OBJETIVO 1
Reescribe todo lo que va en los registros desde la línea que contiene "This screenshot has width=1400, height=866." hasta la que contiene "click(14, 345)", ambas incluidas, cambiando "gear icon" por "cog icon" y dejando todo lo demás igual.

TEXTO PROPORCIONADO
════
Qué linda es la camiseta de Chacarita. Es más, si algún día me hacen uno de esos tontos reportajes llamados “ping-pong”, cuando me pregunten por “una camiseta”, diré: “La de Chacarita”. Es la que más me gusta, con la excepción, lógicamente y por razones claramente sentimentales, de la de Rosario Central. Pero la de Central, incluso desde un punto de vista discutiblemente objetivo, es una linda camiseta. Es alegre, festiva, divertida. Cuando el equipo sale a la cancha y el sol pega de lleno sobre esa camiseta, la auriazul reluce como si fuera de chapa esmaltada.
════
DATOS
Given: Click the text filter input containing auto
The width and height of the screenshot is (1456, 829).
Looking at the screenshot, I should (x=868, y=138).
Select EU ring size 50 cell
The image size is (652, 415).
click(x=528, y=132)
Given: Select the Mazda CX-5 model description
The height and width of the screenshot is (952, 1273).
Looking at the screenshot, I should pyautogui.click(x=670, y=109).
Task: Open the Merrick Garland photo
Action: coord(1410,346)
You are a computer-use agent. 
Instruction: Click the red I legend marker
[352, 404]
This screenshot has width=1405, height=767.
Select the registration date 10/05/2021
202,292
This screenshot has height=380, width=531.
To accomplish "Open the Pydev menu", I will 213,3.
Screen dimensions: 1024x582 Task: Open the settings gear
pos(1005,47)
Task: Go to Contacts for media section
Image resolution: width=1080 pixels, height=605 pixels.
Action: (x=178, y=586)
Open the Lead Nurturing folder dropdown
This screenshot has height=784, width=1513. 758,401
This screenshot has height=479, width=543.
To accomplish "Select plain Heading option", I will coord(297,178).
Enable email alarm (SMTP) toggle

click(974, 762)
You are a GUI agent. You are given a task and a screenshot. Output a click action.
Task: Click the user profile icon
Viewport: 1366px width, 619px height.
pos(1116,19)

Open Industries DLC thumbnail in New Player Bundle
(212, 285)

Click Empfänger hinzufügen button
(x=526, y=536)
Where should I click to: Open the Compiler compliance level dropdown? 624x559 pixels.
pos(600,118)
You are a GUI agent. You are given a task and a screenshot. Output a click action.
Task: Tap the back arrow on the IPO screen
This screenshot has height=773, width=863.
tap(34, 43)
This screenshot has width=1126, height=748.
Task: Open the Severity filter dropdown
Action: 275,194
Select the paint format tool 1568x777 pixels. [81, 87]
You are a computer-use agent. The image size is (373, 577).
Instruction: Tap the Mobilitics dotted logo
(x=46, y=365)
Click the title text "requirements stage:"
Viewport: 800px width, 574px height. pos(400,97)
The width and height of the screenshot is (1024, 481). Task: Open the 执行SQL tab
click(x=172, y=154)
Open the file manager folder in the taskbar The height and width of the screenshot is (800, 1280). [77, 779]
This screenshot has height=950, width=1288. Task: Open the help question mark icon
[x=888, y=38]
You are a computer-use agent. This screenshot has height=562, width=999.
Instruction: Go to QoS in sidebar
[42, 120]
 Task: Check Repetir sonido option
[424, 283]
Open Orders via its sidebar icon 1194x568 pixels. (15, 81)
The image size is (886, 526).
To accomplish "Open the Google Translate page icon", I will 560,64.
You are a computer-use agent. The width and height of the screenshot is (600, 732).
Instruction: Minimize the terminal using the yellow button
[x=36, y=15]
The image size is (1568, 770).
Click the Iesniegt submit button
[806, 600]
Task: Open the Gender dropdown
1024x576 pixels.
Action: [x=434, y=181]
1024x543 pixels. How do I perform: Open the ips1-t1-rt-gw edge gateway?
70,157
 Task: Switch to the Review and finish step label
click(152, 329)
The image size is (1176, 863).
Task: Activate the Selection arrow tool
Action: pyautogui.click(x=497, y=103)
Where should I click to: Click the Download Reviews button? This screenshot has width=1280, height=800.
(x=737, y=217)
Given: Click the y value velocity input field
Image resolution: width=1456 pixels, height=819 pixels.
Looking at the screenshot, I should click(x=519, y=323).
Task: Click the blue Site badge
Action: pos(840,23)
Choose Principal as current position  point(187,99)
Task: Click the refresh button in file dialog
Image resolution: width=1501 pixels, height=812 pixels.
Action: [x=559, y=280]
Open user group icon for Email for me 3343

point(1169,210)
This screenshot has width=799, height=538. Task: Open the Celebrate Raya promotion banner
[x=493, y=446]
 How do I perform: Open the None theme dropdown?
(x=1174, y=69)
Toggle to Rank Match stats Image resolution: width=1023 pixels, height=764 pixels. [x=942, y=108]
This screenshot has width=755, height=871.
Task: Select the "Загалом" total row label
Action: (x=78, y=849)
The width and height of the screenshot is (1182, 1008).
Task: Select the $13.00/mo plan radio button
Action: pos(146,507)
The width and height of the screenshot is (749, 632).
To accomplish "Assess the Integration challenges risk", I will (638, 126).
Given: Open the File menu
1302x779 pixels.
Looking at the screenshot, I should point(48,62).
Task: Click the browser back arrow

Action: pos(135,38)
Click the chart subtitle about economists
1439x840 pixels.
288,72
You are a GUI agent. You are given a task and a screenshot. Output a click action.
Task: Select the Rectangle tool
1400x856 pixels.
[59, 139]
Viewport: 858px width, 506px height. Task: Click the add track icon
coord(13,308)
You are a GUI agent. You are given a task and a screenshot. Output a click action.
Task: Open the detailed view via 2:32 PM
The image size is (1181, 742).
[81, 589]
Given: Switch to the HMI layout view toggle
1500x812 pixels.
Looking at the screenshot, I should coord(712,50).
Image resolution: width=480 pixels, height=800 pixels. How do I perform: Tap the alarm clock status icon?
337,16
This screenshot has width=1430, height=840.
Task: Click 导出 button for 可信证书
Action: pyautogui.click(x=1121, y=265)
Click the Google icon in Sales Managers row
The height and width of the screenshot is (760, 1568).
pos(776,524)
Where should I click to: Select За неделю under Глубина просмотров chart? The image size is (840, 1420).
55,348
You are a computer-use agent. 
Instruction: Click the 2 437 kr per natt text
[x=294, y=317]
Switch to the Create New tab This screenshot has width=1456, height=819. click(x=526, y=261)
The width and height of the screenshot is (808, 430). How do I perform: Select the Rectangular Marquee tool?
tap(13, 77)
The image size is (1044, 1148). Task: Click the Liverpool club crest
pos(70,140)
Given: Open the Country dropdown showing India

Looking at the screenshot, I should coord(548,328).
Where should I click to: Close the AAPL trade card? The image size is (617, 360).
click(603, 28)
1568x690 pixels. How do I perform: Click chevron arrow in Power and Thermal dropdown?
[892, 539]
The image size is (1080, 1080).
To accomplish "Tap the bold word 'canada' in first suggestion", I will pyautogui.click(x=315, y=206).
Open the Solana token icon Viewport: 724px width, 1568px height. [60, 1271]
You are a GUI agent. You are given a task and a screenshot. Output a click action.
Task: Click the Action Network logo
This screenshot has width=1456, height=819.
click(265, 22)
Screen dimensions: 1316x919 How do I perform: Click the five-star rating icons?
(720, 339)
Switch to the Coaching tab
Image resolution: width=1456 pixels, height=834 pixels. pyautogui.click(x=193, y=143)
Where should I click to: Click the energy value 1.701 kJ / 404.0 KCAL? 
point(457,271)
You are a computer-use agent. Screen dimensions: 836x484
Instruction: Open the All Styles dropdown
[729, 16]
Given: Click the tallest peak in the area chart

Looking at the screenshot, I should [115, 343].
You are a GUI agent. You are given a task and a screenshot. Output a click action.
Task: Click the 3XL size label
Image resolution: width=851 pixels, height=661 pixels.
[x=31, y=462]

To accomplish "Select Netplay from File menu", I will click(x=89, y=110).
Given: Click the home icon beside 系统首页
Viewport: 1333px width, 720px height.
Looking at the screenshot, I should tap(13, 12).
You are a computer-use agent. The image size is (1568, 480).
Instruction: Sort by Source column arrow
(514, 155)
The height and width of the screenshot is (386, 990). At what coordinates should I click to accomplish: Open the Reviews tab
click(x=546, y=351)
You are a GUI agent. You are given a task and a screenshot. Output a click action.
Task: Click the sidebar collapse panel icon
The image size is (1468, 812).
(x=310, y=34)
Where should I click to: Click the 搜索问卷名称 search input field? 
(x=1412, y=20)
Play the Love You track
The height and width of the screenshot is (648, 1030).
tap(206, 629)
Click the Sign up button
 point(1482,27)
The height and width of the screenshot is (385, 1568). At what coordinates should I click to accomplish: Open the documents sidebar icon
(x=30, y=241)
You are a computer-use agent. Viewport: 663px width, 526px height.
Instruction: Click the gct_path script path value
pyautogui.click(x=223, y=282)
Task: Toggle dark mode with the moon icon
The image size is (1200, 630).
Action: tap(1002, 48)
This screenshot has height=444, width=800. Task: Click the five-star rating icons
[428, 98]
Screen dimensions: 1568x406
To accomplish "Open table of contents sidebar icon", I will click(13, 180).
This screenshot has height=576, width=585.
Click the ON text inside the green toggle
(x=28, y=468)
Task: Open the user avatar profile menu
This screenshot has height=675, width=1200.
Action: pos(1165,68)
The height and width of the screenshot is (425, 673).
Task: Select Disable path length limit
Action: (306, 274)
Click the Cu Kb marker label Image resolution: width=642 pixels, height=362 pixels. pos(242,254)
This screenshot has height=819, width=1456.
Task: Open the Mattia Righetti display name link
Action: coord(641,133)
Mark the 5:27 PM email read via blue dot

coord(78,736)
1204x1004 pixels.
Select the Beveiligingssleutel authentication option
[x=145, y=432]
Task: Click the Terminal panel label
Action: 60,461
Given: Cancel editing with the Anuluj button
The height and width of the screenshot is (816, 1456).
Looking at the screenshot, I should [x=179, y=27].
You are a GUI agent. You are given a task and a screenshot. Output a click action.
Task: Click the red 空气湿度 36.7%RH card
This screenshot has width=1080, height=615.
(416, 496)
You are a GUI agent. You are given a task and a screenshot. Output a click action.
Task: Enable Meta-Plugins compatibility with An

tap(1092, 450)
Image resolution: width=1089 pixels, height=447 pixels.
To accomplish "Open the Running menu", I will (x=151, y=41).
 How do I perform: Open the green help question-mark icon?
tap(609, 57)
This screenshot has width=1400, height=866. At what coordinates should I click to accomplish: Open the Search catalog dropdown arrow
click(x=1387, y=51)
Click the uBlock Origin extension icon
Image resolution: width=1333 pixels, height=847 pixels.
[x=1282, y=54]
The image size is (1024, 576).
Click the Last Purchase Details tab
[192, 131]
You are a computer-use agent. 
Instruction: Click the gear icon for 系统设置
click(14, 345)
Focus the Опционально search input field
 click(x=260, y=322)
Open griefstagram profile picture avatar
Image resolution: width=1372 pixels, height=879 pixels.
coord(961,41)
════
OBJETIVO 2
Vuelve a teclear completo y sin cambios el texto sobre la camiseta de Chacarita.

SOLUCIÓN 1
This screenshot has width=1400, height=866. At what coordinates should I click to accomplish: Open the Search catalog dropdown arrow
click(x=1387, y=51)
Click the uBlock Origin extension icon
Image resolution: width=1333 pixels, height=847 pixels.
[x=1282, y=54]
The image size is (1024, 576).
Click the Last Purchase Details tab
[192, 131]
You are a computer-use agent. 
Instruction: Click the cog icon for 系统设置
click(14, 345)

SOLUCIÓN 2
Qué linda es la camiseta de Chacarita. Es más, si algún día me hacen uno de esos tontos reportajes llamados “ping-pong”, cuando me pregunten por “una camiseta”, diré: “La de Chacarita”. Es la que más me gusta, con la excepción, lógicamente y por razones claramente sentimentales, de la de Rosario Central. Pero la de Central, incluso desde un punto de vista discutiblemente objetivo, es una linda camiseta. Es alegre, festiva, divertida. Cuando el equipo sale a la cancha y el sol pega de lleno sobre esa camiseta, la auriazul reluce como si fuera de chapa esmaltada.